Why apps often cost more through Apple
Here is the part most guides skip. When you subscribe to a third-party service inside its iPhone app, you are paying the in-app price, which is frequently higher than the price the same company charges on its own website. Streaming services, news apps and productivity tools have all, at various points, priced the App Store version above the web version to offset Apple’s commission. So the smarter move is often:
- Cancel the Apple-billed subscription from Settings > Subscriptions.
- Wait until access ends, then subscribe directly on the company’s own website with your card.
- Use the app as normal: you sign in, and the content unlocks regardless of where you paid.
You do not always save money, and some services only sell through the App Store, so check the company’s own site first. But for the big names, the web price is often lower.
What happens to your access after cancelling
Cancelling does not cut you off immediately. You keep full access until the end of the period you have already paid for. Cancel a monthly subscription halfway through the month and you can use it until the renewal date, you simply will not be billed again. The same applies to annual plans: access runs to the end of the year you paid for. Because of this, Apple generally does not offer pro-rated refunds for time you do not use, so there is rarely any benefit to cancelling early beyond making sure you do not forget.

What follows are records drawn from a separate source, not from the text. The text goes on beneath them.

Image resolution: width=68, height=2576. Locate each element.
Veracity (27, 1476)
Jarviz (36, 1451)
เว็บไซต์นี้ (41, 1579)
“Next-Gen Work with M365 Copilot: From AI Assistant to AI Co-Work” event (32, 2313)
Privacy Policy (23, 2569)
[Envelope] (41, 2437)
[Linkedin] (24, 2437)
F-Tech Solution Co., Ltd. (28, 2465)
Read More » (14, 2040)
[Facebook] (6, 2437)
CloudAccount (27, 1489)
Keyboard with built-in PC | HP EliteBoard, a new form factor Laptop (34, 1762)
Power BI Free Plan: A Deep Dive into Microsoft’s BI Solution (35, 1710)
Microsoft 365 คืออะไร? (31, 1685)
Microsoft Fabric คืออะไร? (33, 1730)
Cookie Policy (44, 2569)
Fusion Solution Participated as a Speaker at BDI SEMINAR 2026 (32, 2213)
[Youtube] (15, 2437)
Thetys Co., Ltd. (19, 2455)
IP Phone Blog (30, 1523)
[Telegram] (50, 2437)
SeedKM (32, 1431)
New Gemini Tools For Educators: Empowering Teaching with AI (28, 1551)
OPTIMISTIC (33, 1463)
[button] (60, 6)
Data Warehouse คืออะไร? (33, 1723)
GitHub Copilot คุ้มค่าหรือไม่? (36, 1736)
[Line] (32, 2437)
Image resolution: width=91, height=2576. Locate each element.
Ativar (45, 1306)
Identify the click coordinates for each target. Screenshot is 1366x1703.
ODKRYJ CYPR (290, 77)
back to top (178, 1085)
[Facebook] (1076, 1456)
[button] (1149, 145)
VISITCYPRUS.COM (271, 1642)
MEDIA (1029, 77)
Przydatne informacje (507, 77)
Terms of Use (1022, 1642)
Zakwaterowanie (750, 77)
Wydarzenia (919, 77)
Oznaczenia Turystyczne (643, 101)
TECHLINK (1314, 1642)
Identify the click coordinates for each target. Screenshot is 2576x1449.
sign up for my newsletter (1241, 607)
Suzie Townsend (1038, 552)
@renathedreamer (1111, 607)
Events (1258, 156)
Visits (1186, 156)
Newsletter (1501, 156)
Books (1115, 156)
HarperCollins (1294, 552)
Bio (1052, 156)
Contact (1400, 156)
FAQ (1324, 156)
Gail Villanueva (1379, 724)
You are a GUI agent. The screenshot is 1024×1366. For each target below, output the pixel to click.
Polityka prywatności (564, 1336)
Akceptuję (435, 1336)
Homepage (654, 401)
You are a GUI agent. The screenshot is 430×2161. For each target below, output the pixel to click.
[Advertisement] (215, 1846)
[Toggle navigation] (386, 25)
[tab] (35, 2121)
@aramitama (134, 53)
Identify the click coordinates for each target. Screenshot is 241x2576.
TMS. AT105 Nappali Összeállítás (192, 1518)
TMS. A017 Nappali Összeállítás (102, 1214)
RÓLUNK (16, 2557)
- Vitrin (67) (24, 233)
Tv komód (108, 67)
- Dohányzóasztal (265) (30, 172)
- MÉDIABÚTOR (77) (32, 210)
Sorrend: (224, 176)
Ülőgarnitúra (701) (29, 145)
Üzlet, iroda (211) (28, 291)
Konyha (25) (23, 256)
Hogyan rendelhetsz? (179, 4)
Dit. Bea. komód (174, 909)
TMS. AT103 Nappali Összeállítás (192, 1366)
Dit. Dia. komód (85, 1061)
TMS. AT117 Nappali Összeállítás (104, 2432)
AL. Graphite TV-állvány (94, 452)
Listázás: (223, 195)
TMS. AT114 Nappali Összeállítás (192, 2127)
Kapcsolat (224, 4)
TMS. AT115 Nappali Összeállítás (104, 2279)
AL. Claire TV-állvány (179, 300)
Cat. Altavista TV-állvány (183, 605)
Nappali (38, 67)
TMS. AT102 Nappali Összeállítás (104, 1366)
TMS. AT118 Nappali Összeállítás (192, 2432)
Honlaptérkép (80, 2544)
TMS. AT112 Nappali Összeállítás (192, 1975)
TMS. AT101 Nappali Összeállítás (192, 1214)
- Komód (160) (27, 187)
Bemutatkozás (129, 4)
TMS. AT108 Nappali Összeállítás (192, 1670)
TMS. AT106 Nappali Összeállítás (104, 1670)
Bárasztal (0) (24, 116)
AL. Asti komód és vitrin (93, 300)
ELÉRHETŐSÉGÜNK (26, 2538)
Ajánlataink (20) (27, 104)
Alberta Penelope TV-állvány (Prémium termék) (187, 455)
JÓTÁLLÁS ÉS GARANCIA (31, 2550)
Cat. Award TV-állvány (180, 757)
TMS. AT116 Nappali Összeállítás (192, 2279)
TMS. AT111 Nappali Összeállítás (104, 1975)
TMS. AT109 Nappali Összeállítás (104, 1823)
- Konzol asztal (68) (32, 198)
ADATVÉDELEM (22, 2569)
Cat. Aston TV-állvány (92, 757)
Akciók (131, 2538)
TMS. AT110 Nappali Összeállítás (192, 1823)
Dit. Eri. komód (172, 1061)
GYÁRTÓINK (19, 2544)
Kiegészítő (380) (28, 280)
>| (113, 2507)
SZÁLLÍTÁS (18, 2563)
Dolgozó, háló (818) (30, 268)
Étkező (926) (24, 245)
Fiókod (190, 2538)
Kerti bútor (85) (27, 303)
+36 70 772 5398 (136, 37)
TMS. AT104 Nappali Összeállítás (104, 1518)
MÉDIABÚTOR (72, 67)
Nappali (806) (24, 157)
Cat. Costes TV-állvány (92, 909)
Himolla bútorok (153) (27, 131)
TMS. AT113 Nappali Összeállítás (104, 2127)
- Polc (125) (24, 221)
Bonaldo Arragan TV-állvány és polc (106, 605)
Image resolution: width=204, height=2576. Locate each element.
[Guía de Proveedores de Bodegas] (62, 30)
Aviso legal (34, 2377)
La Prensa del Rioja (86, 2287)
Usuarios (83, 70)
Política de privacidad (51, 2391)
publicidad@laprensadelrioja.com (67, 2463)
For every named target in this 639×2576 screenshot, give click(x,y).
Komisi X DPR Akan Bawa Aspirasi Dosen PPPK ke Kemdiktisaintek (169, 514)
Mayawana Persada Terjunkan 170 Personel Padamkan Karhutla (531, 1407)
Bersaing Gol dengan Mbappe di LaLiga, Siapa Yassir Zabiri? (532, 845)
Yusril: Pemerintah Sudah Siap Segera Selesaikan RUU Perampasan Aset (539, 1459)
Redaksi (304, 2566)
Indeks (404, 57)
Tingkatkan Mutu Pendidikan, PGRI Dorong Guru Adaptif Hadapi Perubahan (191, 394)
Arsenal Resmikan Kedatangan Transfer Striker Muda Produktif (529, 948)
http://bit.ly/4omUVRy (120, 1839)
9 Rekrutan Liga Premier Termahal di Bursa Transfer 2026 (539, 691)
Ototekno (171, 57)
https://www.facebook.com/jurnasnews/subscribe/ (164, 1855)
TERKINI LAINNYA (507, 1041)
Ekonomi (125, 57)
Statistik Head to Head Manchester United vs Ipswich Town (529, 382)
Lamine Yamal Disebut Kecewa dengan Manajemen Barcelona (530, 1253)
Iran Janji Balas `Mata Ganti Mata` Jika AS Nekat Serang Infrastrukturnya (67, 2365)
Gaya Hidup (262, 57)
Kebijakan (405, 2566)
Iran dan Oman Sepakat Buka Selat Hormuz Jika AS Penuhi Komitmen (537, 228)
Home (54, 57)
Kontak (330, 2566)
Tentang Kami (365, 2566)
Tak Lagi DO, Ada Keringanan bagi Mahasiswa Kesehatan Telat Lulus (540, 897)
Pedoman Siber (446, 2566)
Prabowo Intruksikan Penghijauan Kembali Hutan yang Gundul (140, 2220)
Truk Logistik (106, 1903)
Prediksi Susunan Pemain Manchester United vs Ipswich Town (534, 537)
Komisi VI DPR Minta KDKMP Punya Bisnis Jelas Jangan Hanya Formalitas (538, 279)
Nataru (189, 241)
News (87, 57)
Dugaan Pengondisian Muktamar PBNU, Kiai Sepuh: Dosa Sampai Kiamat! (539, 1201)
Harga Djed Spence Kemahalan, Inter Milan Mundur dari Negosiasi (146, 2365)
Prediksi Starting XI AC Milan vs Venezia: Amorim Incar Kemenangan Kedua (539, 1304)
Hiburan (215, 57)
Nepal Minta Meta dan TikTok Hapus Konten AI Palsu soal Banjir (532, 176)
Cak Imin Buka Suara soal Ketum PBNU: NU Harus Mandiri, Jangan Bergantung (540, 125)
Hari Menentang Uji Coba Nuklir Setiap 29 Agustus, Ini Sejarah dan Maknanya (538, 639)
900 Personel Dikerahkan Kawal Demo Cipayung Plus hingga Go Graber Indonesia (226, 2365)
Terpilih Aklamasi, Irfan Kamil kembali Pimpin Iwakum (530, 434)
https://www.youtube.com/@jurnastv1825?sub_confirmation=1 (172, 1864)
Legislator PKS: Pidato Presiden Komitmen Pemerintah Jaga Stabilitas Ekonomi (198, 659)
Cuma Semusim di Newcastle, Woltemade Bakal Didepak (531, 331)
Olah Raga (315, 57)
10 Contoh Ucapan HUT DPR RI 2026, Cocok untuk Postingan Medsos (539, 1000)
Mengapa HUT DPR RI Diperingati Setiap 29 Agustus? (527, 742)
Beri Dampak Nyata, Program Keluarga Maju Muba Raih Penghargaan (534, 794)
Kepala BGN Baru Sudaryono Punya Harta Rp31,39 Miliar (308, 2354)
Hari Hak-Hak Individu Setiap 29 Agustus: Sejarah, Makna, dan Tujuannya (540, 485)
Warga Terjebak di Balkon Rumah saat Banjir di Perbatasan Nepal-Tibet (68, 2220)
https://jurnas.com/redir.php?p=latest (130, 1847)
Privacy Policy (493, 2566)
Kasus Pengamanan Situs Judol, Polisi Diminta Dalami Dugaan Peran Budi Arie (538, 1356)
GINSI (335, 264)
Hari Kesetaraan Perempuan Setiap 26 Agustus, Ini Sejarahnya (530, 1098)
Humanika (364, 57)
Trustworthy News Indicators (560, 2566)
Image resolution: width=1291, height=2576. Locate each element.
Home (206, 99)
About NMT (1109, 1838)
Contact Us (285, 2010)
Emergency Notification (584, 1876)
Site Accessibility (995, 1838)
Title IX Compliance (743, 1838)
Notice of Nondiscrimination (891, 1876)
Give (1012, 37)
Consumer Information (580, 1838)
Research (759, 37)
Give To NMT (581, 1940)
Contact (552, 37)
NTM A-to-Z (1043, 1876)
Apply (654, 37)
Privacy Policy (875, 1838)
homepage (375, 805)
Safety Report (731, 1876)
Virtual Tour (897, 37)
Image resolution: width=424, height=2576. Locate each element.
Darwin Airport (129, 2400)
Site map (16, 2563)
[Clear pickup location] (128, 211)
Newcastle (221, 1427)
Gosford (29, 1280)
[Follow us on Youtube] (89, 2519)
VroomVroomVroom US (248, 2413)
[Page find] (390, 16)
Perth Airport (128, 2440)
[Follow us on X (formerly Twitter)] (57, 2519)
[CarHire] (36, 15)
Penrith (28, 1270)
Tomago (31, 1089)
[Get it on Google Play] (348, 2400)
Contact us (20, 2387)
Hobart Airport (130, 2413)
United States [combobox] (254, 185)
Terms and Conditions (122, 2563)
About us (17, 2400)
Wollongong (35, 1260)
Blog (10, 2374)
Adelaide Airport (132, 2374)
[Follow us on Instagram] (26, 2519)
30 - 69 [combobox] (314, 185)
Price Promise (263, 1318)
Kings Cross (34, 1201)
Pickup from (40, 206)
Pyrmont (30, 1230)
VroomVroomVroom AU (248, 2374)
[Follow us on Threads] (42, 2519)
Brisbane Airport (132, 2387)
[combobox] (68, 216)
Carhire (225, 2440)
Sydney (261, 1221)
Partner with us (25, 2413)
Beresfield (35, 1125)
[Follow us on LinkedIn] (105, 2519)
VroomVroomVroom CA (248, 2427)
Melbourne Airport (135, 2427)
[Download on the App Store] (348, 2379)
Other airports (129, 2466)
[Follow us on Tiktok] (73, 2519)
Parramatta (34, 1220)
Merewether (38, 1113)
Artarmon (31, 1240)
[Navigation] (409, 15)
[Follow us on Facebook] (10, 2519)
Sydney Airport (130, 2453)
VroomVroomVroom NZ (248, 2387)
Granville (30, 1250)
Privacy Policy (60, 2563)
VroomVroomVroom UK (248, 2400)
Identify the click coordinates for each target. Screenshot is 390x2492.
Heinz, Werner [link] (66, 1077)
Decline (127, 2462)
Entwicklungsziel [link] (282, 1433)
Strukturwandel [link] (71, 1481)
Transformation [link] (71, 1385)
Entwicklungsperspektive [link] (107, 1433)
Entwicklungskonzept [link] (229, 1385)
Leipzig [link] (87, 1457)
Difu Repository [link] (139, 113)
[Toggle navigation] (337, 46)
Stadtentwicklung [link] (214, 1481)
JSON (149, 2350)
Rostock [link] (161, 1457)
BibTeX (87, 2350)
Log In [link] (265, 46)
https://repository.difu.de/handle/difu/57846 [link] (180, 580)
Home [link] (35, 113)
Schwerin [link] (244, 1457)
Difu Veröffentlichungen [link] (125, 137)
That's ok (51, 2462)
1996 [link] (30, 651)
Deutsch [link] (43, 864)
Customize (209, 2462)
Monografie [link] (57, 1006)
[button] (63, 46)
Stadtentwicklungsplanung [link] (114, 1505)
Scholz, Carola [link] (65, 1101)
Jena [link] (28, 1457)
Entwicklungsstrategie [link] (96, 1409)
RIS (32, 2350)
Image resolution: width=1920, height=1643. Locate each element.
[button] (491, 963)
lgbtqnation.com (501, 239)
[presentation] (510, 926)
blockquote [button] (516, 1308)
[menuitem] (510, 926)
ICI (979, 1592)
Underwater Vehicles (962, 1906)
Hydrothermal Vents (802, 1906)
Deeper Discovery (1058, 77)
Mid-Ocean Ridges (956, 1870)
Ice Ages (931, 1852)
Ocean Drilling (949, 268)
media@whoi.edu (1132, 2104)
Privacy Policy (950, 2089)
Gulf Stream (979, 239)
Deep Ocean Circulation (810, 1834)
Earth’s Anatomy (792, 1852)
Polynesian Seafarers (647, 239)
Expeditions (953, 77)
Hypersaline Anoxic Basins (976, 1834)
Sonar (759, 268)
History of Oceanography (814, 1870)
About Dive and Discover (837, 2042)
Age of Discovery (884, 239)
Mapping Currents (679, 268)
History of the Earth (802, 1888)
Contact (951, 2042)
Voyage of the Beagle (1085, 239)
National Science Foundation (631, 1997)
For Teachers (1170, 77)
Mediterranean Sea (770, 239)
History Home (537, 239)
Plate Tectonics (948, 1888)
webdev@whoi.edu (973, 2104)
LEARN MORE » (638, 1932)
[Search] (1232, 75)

A quick routine to keep this clean
Subscriptions creep back. A trial here, a one-off purchase that quietly renews there. A simple habit:
- Every few months, open Settings > Subscriptions and read the list top to bottom.
- Ask of each one: did I use this since last time? If not, cancel it.
- Cross-check against your bank statement so you also catch the subscriptions that do not bill through Apple.
That last step matters, because the Apple list is only half the picture. This is where a statement view helps. VESTELON FLOW reads one bank statement and shows every Apple-billed charge alongside the rest of your subscriptions in a single view, so nothing hides inside one Apple line and nothing on a different card gets forgotten. The first report is free and there is no bank login.
Common questions
Why does my Apple bill change every month?
Because that one Apple.com/Bill line covers several subscriptions that renew on different dates. As trials end, prices change or services renew, the total moves. Open Settings > Subscriptions to see exactly which services made up the amount.
I cancelled but I still have access: is that a mistake?
No. Cancelling stops the next payment but you keep access until the end of the period you already paid for. After that date the app stops renewing and access ends.
I cannot find a subscription in the list, but I am still being charged. Why?
It is probably not billed through Apple. Subscriptions paid directly by card, or through Google, PayPal or a company’s own website, will not show in Settings > Subscriptions. Check your bank statement and cancel it on that company’s own site.